[Collected data entries]
------------------------------

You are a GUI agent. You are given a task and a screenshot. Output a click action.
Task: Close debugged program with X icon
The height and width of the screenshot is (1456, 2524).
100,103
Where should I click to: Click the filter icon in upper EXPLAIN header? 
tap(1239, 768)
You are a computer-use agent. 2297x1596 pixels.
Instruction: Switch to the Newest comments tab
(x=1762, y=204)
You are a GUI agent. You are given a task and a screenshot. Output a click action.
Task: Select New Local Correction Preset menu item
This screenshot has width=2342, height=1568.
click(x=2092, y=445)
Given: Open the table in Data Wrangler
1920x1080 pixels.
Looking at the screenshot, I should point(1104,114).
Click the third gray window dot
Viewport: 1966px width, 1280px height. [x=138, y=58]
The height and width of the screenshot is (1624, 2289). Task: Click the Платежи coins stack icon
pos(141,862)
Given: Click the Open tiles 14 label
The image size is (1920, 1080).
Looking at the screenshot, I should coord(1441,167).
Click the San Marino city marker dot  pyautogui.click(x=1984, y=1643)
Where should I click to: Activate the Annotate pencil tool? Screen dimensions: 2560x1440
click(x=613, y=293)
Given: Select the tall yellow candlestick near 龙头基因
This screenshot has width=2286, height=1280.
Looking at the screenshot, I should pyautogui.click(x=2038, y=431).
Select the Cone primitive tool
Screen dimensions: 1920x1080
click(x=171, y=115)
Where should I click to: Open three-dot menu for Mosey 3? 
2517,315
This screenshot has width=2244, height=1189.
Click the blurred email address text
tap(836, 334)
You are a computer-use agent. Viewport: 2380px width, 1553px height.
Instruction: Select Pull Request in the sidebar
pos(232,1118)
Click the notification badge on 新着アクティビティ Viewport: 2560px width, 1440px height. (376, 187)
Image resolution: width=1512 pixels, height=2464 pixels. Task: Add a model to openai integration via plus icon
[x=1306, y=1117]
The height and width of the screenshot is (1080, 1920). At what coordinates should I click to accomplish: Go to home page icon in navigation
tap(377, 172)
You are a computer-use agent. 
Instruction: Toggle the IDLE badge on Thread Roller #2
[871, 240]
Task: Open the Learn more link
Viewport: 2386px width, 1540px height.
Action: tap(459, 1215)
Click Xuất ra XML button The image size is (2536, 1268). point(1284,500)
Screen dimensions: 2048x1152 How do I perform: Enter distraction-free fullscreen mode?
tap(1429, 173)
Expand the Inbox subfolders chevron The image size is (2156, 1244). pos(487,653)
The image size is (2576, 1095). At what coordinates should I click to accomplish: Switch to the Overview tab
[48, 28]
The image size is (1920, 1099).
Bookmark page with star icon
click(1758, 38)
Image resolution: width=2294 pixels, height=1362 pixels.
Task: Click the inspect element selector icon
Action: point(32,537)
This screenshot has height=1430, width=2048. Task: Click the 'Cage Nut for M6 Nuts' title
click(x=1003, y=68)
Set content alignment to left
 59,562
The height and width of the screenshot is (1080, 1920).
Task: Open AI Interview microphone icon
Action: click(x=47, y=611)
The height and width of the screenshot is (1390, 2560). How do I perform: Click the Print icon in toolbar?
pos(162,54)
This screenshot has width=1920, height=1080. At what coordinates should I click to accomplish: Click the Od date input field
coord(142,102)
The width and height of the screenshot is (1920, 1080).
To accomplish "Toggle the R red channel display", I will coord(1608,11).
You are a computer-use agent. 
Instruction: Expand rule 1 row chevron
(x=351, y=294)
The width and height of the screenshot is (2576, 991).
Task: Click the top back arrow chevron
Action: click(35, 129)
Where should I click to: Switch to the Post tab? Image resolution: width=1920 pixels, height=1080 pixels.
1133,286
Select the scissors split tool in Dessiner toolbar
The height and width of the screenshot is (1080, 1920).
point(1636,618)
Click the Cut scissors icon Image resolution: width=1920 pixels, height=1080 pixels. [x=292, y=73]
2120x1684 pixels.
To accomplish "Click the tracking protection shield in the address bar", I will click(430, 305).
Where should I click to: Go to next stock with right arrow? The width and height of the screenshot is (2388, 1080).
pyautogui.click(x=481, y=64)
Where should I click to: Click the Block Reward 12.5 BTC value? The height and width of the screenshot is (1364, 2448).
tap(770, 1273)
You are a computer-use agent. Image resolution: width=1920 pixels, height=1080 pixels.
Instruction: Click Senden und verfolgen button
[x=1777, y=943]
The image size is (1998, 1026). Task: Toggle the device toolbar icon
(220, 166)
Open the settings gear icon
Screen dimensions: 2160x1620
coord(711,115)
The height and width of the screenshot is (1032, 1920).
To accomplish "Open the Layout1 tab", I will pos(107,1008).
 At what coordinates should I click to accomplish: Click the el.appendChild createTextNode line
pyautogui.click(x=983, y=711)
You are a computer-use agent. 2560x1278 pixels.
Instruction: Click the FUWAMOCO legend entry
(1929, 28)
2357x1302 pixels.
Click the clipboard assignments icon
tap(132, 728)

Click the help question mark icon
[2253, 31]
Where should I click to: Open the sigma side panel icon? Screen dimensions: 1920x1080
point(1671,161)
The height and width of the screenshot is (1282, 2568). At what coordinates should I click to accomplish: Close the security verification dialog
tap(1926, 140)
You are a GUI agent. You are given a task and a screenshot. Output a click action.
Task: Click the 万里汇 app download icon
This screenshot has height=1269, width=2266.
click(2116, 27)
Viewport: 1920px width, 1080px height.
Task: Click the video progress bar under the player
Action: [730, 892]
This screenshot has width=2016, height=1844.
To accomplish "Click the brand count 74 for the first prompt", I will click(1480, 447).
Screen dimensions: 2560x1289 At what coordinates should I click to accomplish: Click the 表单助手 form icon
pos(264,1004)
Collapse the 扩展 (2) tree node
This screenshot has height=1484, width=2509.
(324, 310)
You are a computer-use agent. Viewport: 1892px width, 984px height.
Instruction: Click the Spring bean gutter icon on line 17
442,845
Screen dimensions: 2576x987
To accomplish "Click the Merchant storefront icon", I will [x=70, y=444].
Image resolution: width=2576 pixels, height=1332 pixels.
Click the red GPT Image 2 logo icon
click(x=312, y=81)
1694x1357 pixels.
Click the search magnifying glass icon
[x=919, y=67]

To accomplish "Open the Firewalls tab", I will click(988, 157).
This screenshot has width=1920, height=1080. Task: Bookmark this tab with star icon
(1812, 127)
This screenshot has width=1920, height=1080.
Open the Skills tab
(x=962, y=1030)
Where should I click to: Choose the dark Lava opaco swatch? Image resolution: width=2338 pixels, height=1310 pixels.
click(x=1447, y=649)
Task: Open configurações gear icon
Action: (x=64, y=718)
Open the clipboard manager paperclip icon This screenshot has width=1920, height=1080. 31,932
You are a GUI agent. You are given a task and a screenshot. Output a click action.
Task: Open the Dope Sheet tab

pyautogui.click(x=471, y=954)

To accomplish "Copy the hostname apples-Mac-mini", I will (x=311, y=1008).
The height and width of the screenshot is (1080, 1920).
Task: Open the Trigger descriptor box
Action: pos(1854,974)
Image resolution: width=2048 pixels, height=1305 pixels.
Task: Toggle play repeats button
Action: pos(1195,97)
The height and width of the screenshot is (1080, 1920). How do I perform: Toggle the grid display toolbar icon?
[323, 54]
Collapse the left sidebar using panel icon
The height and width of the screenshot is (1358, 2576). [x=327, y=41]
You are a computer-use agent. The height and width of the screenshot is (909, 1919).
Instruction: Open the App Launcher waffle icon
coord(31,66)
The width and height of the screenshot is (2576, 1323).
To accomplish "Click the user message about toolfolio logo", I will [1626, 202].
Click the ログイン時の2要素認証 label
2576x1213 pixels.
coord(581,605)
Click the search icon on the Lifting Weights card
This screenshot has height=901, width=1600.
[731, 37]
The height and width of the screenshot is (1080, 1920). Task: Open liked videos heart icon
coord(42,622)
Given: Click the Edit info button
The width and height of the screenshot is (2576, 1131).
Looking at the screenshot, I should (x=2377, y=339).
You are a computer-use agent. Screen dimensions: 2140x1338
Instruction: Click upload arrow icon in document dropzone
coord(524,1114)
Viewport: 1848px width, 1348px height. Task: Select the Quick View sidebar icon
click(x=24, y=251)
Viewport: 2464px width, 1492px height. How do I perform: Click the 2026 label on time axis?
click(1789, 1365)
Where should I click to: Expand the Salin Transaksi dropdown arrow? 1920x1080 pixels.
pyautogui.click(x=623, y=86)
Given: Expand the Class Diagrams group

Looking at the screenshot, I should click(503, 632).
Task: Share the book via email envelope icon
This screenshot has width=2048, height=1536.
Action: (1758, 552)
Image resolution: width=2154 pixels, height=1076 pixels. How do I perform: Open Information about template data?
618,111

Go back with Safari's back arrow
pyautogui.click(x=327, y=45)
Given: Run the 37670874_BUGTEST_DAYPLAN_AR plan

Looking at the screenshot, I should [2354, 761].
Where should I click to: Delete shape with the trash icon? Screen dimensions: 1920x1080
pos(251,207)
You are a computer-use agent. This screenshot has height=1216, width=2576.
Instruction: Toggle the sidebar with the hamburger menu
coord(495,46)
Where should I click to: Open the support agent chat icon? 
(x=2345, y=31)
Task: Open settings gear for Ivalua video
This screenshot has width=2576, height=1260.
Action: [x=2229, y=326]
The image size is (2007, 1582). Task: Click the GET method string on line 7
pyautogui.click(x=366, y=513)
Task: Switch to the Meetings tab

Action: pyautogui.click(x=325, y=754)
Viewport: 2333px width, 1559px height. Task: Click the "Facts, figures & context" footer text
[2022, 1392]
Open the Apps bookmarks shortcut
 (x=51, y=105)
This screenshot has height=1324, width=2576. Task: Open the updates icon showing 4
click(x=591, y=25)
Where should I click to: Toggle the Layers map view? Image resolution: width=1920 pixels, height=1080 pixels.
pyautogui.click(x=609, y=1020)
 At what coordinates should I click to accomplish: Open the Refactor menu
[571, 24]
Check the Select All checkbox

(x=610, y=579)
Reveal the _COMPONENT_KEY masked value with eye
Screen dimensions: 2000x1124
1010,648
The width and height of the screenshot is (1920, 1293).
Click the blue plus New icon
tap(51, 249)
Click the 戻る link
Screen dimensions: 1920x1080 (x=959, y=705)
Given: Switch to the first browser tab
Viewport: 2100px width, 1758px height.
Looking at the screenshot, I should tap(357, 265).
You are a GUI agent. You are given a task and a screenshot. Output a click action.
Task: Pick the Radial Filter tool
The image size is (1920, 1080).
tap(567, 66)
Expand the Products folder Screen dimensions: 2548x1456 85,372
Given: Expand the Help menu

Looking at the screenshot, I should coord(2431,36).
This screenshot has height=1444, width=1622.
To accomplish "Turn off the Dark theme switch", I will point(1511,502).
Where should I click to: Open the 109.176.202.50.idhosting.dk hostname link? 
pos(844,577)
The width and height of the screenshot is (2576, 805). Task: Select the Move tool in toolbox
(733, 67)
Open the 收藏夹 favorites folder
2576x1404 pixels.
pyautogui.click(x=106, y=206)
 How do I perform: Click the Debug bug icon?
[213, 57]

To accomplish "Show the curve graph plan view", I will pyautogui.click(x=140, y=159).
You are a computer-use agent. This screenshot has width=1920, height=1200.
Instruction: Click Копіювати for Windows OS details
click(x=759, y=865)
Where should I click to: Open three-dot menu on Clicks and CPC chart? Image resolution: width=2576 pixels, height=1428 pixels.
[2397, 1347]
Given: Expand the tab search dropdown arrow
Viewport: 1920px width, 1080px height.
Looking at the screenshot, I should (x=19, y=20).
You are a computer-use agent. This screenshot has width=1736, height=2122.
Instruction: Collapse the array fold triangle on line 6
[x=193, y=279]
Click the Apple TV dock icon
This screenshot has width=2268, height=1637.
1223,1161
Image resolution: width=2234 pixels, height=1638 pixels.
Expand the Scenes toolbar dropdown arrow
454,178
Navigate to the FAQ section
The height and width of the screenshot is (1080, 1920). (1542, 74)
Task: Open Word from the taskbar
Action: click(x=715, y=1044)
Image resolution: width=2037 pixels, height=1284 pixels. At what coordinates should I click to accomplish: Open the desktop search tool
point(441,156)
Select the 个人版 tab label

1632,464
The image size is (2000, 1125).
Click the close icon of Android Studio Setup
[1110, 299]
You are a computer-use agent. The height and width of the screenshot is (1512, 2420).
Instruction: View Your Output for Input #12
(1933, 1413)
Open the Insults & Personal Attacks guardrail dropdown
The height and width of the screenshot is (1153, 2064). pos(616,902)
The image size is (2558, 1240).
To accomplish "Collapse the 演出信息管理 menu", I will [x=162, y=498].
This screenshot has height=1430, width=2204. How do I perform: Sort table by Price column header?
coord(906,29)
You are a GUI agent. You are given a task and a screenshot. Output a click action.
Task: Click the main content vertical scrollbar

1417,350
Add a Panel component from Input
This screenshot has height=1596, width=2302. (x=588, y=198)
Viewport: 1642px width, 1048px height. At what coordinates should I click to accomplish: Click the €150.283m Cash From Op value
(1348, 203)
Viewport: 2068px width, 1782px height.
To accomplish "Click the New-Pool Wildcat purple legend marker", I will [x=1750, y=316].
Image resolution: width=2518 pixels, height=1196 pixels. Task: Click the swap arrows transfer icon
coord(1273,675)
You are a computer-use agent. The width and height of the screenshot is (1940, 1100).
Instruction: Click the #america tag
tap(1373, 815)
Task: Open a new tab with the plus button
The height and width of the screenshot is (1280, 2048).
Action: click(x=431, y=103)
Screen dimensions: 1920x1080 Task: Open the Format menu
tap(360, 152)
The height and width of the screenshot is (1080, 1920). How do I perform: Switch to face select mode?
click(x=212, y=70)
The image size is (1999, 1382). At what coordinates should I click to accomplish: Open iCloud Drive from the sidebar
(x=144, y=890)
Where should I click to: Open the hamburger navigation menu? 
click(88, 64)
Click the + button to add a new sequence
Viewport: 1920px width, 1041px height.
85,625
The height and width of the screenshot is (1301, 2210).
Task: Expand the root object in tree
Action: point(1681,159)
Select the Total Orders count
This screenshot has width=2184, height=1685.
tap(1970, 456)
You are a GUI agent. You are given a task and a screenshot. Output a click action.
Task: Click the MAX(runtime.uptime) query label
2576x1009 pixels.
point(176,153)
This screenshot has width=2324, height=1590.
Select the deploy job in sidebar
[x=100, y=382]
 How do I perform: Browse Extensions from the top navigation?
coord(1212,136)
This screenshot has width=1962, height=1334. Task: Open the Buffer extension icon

------------------------------

◆ **AIM OF THE TASK**:
If a line in the records above holds the string "settings", copy it.

◆ **WRITTEN ANSWER**:
Open the settings gear icon
Task: Open settings gear for Ivalua video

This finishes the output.